**What is required:**
From the records below, count the lines containing the word "segment" and give only that number.

**Records for the exercise:**
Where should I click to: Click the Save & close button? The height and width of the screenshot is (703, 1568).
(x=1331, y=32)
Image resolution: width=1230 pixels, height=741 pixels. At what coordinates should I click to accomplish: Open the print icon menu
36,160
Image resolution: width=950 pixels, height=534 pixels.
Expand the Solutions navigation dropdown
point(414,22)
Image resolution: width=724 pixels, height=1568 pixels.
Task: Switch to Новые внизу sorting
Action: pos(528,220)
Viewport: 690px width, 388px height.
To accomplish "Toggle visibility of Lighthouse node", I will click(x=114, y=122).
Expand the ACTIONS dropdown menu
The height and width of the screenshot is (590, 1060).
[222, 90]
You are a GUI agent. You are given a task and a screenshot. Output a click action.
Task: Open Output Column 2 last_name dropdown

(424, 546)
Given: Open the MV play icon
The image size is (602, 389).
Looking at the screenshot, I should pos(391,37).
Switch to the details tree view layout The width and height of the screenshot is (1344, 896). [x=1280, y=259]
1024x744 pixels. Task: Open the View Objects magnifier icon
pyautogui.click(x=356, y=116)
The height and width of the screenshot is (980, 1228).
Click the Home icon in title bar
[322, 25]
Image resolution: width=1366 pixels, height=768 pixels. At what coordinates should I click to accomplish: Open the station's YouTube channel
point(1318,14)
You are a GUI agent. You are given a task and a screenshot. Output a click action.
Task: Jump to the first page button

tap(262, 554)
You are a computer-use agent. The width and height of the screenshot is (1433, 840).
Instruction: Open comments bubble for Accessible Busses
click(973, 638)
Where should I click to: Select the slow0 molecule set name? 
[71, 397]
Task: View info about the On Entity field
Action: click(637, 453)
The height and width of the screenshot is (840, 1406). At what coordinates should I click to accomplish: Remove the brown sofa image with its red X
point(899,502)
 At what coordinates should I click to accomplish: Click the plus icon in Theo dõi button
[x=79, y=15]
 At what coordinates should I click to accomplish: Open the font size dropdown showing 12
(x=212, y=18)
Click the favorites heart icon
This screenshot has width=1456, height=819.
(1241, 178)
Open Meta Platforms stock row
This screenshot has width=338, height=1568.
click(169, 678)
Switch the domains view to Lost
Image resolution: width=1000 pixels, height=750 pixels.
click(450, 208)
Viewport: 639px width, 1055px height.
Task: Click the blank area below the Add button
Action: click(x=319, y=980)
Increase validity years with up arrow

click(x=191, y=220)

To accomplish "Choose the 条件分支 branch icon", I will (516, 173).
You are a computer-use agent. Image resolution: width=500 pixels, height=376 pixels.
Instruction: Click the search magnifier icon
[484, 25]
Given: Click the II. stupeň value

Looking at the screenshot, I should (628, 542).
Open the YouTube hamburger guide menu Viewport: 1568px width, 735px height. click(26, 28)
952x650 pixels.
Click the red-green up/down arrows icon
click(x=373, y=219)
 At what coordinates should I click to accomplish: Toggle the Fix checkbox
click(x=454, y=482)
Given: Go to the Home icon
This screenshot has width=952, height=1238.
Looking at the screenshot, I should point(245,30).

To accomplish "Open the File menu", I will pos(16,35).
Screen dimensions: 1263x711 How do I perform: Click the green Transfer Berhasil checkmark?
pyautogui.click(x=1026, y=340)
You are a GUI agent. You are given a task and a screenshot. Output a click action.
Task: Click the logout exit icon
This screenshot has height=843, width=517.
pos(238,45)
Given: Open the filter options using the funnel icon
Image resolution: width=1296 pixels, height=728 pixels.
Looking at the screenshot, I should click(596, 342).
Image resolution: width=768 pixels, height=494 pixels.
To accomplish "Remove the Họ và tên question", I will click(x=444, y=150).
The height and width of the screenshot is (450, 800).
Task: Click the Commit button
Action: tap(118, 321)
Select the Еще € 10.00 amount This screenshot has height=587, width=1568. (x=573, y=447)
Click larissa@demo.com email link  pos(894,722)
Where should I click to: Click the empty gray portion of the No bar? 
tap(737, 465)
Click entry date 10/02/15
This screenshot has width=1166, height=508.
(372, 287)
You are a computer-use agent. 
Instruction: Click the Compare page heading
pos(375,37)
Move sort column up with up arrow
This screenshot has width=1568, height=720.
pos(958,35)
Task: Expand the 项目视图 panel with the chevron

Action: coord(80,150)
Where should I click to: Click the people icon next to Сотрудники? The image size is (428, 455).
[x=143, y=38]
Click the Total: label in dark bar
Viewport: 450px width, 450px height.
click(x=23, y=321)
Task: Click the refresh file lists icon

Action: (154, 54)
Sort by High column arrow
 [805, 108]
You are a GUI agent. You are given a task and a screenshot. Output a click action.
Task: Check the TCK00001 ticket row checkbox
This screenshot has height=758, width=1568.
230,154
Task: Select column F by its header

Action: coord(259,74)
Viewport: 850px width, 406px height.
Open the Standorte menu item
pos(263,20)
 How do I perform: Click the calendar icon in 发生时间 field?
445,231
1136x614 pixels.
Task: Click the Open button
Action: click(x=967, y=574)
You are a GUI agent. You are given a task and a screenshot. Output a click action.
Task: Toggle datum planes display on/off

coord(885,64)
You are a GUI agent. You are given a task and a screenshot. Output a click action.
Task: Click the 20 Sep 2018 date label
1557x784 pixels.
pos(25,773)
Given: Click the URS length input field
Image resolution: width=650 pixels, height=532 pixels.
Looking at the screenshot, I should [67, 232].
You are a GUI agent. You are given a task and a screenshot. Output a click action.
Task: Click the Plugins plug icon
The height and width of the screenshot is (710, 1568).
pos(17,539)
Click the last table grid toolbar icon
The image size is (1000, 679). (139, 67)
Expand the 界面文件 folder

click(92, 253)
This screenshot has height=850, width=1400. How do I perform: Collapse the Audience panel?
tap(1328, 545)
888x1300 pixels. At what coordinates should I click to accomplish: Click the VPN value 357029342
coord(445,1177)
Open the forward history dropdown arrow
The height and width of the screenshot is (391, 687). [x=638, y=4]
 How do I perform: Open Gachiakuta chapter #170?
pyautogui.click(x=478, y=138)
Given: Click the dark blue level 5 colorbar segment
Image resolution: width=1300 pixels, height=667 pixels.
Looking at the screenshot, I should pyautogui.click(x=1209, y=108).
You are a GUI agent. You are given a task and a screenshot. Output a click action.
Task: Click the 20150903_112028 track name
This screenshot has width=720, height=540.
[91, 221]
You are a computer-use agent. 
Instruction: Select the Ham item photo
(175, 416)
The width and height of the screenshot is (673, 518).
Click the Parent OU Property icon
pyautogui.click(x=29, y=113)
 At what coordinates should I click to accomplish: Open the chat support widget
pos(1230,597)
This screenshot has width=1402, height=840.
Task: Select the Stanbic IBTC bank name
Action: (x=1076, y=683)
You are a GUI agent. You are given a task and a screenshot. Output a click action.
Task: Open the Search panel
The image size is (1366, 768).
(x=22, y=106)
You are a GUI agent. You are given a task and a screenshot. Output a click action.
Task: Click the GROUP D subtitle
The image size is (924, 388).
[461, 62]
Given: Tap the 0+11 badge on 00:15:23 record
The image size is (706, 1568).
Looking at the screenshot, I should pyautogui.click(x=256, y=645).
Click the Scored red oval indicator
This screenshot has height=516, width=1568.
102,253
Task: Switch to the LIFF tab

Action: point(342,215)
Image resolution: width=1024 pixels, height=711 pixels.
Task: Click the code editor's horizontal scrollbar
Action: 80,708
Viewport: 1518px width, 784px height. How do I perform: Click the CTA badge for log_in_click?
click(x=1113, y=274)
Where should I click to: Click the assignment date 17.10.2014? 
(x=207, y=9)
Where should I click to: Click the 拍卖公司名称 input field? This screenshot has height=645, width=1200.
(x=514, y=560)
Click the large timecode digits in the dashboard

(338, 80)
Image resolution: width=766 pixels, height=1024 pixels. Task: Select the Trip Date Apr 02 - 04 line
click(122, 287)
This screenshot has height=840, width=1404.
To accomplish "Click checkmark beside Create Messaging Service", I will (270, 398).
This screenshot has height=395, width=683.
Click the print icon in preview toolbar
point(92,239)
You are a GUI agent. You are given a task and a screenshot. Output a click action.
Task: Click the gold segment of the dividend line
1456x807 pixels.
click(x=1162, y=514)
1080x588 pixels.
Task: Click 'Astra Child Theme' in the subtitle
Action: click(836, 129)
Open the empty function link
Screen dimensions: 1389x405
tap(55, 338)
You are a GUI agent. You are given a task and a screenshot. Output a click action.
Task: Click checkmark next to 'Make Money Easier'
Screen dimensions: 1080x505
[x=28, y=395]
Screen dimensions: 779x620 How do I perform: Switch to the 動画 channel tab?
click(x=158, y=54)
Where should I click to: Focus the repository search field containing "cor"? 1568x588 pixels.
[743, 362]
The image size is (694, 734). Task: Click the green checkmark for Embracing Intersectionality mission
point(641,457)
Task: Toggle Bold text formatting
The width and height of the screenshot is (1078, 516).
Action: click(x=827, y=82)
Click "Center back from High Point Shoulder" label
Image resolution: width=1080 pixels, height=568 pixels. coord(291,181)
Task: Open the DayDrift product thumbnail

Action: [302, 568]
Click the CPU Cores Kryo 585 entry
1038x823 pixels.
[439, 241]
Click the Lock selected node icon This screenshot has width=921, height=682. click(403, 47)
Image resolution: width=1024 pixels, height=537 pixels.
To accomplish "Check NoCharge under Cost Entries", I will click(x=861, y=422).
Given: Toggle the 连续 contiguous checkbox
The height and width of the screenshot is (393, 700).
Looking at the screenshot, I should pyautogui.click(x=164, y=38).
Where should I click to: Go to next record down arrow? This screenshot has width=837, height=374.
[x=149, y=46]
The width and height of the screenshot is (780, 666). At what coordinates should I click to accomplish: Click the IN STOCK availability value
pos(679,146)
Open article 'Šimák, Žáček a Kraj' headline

**Answer box:**
2